The Rope That Looked Like a Snake
Maya is neither deceit nor dream, but a superimposition: onto one reality the appearance of many is thrown. Advaita teaches you to see the ground without warring against the appearance.
Advaita rests on a claim the mind first recoils from: reality is one. Pure consciousness, without a second. But then where does all of this come from – bodies, things, time, you reading these lines, and I who gathered them? If there is only one, why does experience speak of many? The tradition’s answer reached us in a single word, the one most often mistranslated. Maya.
Not illusion, but superimposition
Maya is often read as “illusion” and taken crudely: the world supposedly does not exist, everything is a mirage, you can wave it away. Advaita says something finer. Maya is adhyasa, superimposition: onto one thing the appearance of another is thrown.
Shankara, who in the eighth century gathered the teaching into a coherent system and walked all of India with it, passed this on through an image the whole tradition has carried ever since. Twilight, a path, a rope lying on it. The traveler sees a snake – takes fright, leaps back, the heart pounds. There is no snake, not for a moment. Yet the seeing of it was not nothing: it happened, the fear was real, the body answered. What was false was not the experience itself, but what it was taken to be. When the light falls, the snake does not flee and does not die. It simply was never there – there was a rope, onto which the mind threw it.

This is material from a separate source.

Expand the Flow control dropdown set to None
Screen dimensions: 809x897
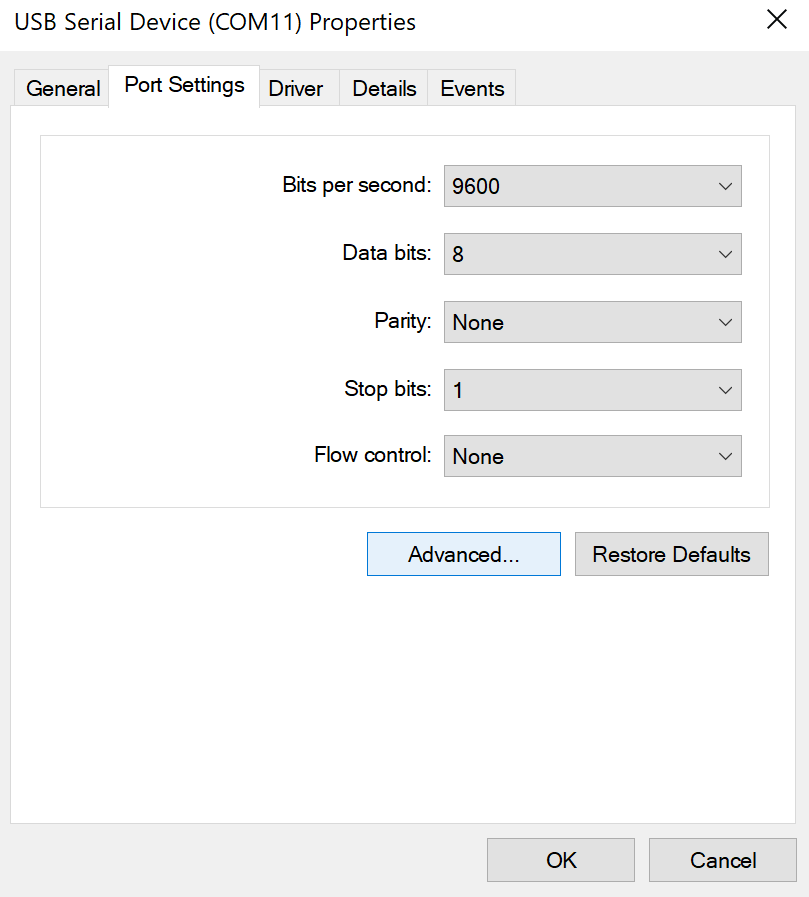[593, 456]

This is how Advaita looks at the world. It is not an empty fiction, nor a solid separate reality. It is a rope seen as a snake. The ground is genuine: the consciousness in which everything appears. And the multitude of separate things, the dividedness, “I am here, the world is there” – this is an overlay laid over it, an appearance that holds exactly as long as the ground is not recognized. Hence the tradition’s formula, strange to the ear: the world is both real and unreal. Real as the consciousness lying at its ground. Unreal as the separate, self-standing thing it seems to be.
Why one does not war against maya
From this follows what sets Advaita apart from the paths of struggle and renunciation. One does not fight the snake. It is not driven out, not suppressed, not fled from into a cave. It is pointless to beat the rope to chase off the snake – there is no snake there. Only one thing is needed: to see the rope. The appearance dissolves not by force against it, but by recognition of what lies beneath.
So Advaita does not call you to despise the world or to declare it evil. Annamalai Swami, a direct disciple of Ramana, said it almost sharply: do not investigate the origin of the illusion, do not argue with it, do not study its workings – that way you only reinforce it, give it more attention, and so confirm its importance. Do something else – keep your attention on what is real, on the feeling “I am,” and the appearance loses its grip on its own. Light does not war against darkness. It simply is, and the darkness turns out not to be there.
And suffering here is given its precise place. For Advaita, pain is born not from the world as such but from the superimposition: you took the snake to be real and identified with the fear of it. You took the passing roles, the thoughts, and the body itself for what you are – and became mortal, separate, vulnerable inside a dream of dividedness. Liberation is not in correcting the dream or escaping it, but in recognizing the one who sees. That in which the snake, the rope, and the very traveler on the path all appear.
This ancient distinction explains why the sages of this lineage could live in the thick of the world and remain untouched. Nisargadatta traded in a shop, Shankara walked the roads of India, Annamalai Swami hauled the stones of the ashram – none of them turned away from things. They simply stopped taking the rope for a snake. The world stayed in place; what left was only the belief that it is a separate, threatening, solid reality standing against you.
Artur, walking ahead and leaving notes, carries this distinction to the living keepers not as a beautiful metaphor but as a point of view you can wear all day long. Here we read the tradition to understand how it sees the world and pain. The recognition itself, of the ground beneath the appearance, unfolds in a living transmission – calmly, without the hurry to shake off the snake.